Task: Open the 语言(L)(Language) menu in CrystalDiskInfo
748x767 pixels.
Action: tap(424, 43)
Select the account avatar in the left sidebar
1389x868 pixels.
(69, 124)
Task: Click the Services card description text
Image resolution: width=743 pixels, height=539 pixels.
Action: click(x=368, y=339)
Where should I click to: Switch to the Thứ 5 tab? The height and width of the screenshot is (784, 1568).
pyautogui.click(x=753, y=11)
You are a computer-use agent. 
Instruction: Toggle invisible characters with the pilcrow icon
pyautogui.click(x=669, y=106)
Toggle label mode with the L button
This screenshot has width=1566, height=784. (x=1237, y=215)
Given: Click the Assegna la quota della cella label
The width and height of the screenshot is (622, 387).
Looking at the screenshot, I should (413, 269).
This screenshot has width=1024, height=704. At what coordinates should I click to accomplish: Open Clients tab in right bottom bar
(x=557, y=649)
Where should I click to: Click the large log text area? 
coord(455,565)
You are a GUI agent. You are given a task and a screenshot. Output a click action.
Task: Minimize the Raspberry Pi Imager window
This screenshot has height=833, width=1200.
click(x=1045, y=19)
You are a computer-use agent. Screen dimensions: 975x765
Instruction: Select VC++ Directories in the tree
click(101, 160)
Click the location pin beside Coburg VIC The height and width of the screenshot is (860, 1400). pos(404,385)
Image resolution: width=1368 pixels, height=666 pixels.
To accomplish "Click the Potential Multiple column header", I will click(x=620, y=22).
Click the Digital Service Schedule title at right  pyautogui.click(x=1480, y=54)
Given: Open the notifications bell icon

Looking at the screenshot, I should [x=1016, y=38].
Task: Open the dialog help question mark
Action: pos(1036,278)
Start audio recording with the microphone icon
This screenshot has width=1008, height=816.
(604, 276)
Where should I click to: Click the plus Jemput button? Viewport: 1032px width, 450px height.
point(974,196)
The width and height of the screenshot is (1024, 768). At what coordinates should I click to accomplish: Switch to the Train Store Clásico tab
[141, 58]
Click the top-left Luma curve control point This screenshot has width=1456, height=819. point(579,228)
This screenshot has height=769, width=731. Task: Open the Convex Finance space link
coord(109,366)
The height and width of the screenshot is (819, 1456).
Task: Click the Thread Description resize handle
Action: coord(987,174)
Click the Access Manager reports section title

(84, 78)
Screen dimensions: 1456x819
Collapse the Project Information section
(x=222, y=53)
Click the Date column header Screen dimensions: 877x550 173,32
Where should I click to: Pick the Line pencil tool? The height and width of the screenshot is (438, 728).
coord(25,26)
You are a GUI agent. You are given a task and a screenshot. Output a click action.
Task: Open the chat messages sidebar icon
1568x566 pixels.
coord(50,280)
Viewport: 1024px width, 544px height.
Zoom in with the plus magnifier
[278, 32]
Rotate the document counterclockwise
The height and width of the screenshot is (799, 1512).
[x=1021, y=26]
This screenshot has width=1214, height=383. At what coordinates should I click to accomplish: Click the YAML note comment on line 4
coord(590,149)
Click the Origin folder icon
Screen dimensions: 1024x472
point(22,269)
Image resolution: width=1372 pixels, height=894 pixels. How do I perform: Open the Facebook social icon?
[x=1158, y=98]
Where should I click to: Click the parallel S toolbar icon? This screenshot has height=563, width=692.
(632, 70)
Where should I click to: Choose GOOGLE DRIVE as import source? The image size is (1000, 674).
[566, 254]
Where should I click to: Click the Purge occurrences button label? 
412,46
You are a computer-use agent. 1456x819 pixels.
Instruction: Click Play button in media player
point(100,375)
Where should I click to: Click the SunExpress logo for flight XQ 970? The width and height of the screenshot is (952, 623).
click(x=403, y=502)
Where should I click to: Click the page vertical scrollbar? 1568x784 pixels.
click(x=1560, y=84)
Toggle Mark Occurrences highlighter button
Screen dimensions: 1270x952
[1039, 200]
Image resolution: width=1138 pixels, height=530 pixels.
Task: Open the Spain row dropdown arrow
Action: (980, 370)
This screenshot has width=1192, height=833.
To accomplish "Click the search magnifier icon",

→ **SET PROBLEM**:
Can you lay out the lines above as a Markdown table with two columns, "Row" for the row number and "Line" for the line itself, leaving out any blank lines?

→ **RESPONSE TO THE TASK**:
| Row | Line |
|---|---|
| 1 | Task: Open the 语言(L)(Language) menu in CrystalDiskInfo |
| 2 | 748x767 pixels. |
| 3 | Action: tap(424, 43) |
| 4 | Select the account avatar in the left sidebar |
| 5 | 1389x868 pixels. |
| 6 | (69, 124) |
| 7 | Task: Click the Services card description text |
| 8 | Image resolution: width=743 pixels, height=539 pixels. |
| 9 | Action: click(x=368, y=339) |
| 10 | Where should I click to: Switch to the Thứ 5 tab? The height and width of the screenshot is (784, 1568). |
| 11 | pyautogui.click(x=753, y=11) |
| 12 | You are a computer-use agent.  |
| 13 | Instruction: Toggle invisible characters with the pilcrow icon |
| 14 | pyautogui.click(x=669, y=106) |
| 15 | Toggle label mode with the L button |
| 16 | This screenshot has width=1566, height=784. (x=1237, y=215) |
| 17 | Given: Click the Assegna la quota della cella label |
| 18 | The width and height of the screenshot is (622, 387). |
| 19 | Looking at the screenshot, I should (413, 269). |
| 20 | This screenshot has width=1024, height=704. At what coordinates should I click to accomplish: Open Clients tab in right bottom bar |
| 21 | (x=557, y=649) |
| 22 | Where should I click to: Click the large log text area?  |
| 23 | coord(455,565) |
| 24 | You are a GUI agent. You are given a task and a screenshot. Output a click action. |
| 25 | Task: Minimize the Raspberry Pi Imager window |
| 26 | This screenshot has height=833, width=1200. |
| 27 | click(x=1045, y=19) |
| 28 | You are a computer-use agent. Screen dimensions: 975x765 |
| 29 | Instruction: Select VC++ Directories in the tree |
| 30 | click(101, 160) |
| 31 | Click the location pin beside Coburg VIC The height and width of the screenshot is (860, 1400). pos(404,385) |
| 32 | Image resolution: width=1368 pixels, height=666 pixels. |
| 33 | To accomplish "Click the Potential Multiple column header", I will click(x=620, y=22). |
| 34 | Click the Digital Service Schedule title at right  pyautogui.click(x=1480, y=54) |
| 35 | Given: Open the notifications bell icon |
| 36 | Looking at the screenshot, I should [x=1016, y=38]. |
| 37 | Task: Open the dialog help question mark |
| 38 | Action: pos(1036,278) |
| 39 | Start audio recording with the microphone icon |
| 40 | This screenshot has width=1008, height=816. |
| 41 | (604, 276) |
| 42 | Where should I click to: Click the plus Jemput button? Viewport: 1032px width, 450px height. |
| 43 | point(974,196) |
| 44 | The width and height of the screenshot is (1024, 768). At what coordinates should I click to accomplish: Switch to the Train Store Clásico tab |
| 45 | [141, 58] |
| 46 | Click the top-left Luma curve control point This screenshot has width=1456, height=819. point(579,228) |
| 47 | This screenshot has height=769, width=731. Task: Open the Convex Finance space link |
| 48 | coord(109,366) |
| 49 | The height and width of the screenshot is (819, 1456). |
| 50 | Task: Click the Thread Description resize handle |
| 51 | Action: coord(987,174) |
| 52 | Click the Access Manager reports section title |
| 53 | (84, 78) |
| 54 | Screen dimensions: 1456x819 |
| 55 | Collapse the Project Information section |
| 56 | (x=222, y=53) |
| 57 | Click the Date column header Screen dimensions: 877x550 173,32 |
| 58 | Where should I click to: Pick the Line pencil tool? The height and width of the screenshot is (438, 728). |
| 59 | coord(25,26) |
| 60 | You are a GUI agent. You are given a task and a screenshot. Output a click action. |
| 61 | Task: Open the chat messages sidebar icon |
| 62 | 1568x566 pixels. |
| 63 | coord(50,280) |
| 64 | Viewport: 1024px width, 544px height. |
| 65 | Zoom in with the plus magnifier |
| 66 | [278, 32] |
| 67 | Rotate the document counterclockwise |
| 68 | The height and width of the screenshot is (799, 1512). |
| 69 | [x=1021, y=26] |
| 70 | This screenshot has width=1214, height=383. At what coordinates should I click to accomplish: Click the YAML note comment on line 4 |
| 71 | coord(590,149) |
| 72 | Click the Origin folder icon |
| 73 | Screen dimensions: 1024x472 |
| 74 | point(22,269) |
| 75 | Image resolution: width=1372 pixels, height=894 pixels. How do I perform: Open the Facebook social icon? |
| 76 | [x=1158, y=98] |
| 77 | Where should I click to: Click the parallel S toolbar icon? This screenshot has height=563, width=692. |
| 78 | (632, 70) |
| 79 | Where should I click to: Choose GOOGLE DRIVE as import source? The image size is (1000, 674). |
| 80 | [566, 254] |
| 81 | Where should I click to: Click the Purge occurrences button label?  |
| 82 | 412,46 |
| 83 | You are a computer-use agent. 1456x819 pixels. |
| 84 | Instruction: Click Play button in media player |
| 85 | point(100,375) |
| 86 | Where should I click to: Click the SunExpress logo for flight XQ 970? The width and height of the screenshot is (952, 623). |
| 87 | click(x=403, y=502) |
| 88 | Where should I click to: Click the page vertical scrollbar? 1568x784 pixels. |
| 89 | click(x=1560, y=84) |
| 90 | Toggle Mark Occurrences highlighter button |
| 91 | Screen dimensions: 1270x952 |
| 92 | [1039, 200] |
| 93 | Image resolution: width=1138 pixels, height=530 pixels. |
| 94 | Task: Open the Spain row dropdown arrow |
| 95 | Action: (980, 370) |
| 96 | This screenshot has width=1192, height=833. |
| 97 | To accomplish "Click the search magnifier icon", |